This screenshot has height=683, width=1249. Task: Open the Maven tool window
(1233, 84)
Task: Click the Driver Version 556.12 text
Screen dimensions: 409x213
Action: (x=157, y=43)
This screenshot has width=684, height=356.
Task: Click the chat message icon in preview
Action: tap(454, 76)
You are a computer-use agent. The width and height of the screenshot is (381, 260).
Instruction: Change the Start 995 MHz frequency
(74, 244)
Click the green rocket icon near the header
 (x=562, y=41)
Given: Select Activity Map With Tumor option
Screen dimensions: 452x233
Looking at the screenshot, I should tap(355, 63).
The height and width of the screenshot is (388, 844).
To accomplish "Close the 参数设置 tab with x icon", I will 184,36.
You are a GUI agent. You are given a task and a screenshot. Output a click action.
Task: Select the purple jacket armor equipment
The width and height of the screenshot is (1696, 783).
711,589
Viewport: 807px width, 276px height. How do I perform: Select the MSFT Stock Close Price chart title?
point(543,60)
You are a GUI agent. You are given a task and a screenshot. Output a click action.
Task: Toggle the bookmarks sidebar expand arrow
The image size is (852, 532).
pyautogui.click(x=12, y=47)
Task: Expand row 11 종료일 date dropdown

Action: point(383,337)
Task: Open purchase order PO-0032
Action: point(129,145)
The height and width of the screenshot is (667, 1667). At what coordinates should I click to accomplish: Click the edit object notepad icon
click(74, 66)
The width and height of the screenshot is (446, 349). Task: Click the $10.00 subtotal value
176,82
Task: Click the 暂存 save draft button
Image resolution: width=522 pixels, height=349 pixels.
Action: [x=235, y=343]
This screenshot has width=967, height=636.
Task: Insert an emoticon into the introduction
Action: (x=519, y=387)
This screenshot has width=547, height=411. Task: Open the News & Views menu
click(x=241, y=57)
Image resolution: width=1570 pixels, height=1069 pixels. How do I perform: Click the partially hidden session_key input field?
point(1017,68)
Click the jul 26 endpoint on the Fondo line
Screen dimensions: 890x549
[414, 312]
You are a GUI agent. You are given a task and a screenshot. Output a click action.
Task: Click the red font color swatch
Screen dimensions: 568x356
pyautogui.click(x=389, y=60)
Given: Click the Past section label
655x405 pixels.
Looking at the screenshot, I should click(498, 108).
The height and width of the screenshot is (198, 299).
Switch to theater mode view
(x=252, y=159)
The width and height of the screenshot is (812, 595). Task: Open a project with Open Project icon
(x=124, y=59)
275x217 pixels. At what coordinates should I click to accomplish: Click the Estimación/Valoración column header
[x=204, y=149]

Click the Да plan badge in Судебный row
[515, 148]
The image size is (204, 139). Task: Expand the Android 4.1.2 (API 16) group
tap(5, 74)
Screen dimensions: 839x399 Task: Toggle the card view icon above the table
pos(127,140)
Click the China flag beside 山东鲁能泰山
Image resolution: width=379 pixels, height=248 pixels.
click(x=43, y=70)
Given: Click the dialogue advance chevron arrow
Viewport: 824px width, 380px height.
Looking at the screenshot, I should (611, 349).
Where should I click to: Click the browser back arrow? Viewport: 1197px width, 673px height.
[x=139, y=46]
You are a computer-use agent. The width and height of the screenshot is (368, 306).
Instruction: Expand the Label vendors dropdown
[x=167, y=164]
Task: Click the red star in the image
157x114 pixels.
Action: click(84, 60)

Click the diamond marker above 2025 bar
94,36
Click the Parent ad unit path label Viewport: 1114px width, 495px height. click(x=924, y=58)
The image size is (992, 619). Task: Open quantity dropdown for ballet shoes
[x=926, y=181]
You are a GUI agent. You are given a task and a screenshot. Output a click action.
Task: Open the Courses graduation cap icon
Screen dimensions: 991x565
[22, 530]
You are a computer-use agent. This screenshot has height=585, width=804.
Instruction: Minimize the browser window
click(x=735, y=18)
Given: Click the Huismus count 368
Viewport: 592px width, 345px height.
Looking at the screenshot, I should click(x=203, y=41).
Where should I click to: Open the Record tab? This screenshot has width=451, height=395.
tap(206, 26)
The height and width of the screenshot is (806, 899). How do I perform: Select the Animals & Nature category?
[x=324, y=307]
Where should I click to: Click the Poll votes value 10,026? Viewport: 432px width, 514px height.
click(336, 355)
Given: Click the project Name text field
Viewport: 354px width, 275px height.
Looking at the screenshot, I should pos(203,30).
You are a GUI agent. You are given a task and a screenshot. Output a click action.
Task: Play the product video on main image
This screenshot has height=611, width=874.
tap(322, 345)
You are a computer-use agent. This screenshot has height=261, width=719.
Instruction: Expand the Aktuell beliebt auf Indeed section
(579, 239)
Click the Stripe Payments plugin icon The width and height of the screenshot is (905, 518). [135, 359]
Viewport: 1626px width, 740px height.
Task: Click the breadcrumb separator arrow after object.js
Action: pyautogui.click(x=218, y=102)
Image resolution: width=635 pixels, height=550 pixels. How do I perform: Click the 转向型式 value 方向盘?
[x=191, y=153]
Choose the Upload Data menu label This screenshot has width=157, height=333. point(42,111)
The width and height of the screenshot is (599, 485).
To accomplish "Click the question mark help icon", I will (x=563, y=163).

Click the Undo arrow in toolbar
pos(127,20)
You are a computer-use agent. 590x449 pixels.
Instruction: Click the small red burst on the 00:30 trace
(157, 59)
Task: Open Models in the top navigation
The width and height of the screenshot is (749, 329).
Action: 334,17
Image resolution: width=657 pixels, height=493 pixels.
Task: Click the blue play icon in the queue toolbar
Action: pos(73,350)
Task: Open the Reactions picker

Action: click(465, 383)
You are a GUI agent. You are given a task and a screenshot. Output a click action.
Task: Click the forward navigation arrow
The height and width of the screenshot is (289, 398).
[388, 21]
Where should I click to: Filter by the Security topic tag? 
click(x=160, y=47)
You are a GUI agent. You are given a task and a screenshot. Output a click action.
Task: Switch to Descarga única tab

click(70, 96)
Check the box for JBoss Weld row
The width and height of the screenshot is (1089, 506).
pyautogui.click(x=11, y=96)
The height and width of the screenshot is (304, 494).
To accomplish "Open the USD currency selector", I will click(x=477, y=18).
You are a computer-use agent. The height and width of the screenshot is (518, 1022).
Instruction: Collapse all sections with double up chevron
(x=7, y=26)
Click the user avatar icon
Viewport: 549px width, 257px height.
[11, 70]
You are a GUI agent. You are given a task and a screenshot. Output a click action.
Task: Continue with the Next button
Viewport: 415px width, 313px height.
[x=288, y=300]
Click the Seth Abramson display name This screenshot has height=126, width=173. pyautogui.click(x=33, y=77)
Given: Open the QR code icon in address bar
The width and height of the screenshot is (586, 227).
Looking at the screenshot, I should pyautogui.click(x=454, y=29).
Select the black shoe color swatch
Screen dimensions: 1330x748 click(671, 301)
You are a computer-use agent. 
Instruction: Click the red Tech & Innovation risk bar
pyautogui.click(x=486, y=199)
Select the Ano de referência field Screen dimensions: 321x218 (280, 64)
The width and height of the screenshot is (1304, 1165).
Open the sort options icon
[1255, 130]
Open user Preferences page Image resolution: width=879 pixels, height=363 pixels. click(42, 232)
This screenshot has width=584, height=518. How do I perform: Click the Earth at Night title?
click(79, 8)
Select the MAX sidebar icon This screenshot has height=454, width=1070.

_Exercise details_
Give again, word for word, every line of the listing above from the one with "Click the user avatar icon" to the one with "Given: Open the QR code icon in address bar", both inclusive, and nothing beyond them.

_Answer section_
Click the user avatar icon
Viewport: 549px width, 257px height.
[11, 70]
You are a GUI agent. You are given a task and a screenshot. Output a click action.
Task: Continue with the Next button
Viewport: 415px width, 313px height.
[x=288, y=300]
Click the Seth Abramson display name This screenshot has height=126, width=173. pyautogui.click(x=33, y=77)
Given: Open the QR code icon in address bar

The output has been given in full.